Private insurers, take a bow. A recent study suggests that your mechanisms for utilization review and management are working to control health care spending better than Medicare, and that the differences are sharply defined.
The study, in the December Health Affairs, is a follow-up to a highly publicized 2009 New Yorker article by Atul Gawande, MD. Gawande compared Medicare spending in McAllen and El Paso, Texas and found higher spending in McAllen. The new study, conducted by Luisa Franzini, PhD, and Osama I. Mikhail, PhD, both from the University of Texas, investigated whether this disparity was present in the non-Medicare populations of those two cities, using medical use and expense data for patients privately insured by Blue Cross & Blue Shield of Texas, the state’s largest commercial insurer.
Given that the same providers who care for Medicare patients usually care for privately insured patients, the researchers wanted to see if the pattern of spending was similar for people under age 65.
Gawande used Medicare measures obtained from the Dartmouth Atlas of Health Care. Those measures were adjusted for age, sex, and race, but not for potential differences in the prices Medicare pays per procedure, or for other variables, such as potential differences in health status across the regions.
Franzini’s study used price-adjusted Medicare claims data, which removes all regional differences in prices to construct a price-neutral index of the use of medical services.
Much like Gawande, Franzini found that Medicare spending in McAllen was 63 percent higher than in El Paso for inpatient care, 32 percent higher for outpatient care, and 65 percent higher for Part B professional services.
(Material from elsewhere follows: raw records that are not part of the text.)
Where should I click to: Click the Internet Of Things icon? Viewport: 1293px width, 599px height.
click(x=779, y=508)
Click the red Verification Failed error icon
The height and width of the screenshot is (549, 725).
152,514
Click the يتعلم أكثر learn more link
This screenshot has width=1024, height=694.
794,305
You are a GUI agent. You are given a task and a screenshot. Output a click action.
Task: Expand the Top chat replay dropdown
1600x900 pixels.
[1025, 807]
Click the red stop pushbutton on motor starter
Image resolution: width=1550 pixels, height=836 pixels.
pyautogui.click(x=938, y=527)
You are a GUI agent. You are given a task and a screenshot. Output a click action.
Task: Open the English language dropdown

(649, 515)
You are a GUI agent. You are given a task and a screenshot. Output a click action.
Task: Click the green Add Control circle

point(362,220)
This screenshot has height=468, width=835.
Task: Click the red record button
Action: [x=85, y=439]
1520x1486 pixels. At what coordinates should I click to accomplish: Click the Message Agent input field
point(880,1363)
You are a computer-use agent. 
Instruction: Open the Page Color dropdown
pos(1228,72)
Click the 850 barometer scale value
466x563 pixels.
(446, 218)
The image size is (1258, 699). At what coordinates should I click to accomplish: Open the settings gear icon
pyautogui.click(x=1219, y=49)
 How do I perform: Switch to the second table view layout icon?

Gawande noted these differences between the two cities in his article and attributed them to a change in McAllen during the mid-1990s when providers adopted a more pronounced “entrepreneurial spirit” and a “culture of money.”
But in the younger population — under 65, non-Medicare, and insured by the Blues plan — Franzini found that total spending per member, per year wasn’t much different between the two cities. For several categories of spending, its per-capita costs were actually lower in McAllen.
The implication is that Medicare has minimal utilization management and cannot control the overuse of services that Gawande observed in McAllen, whereas BCBS has more robust UM. It kept the McAllen docs and hospitals in line, it would seem.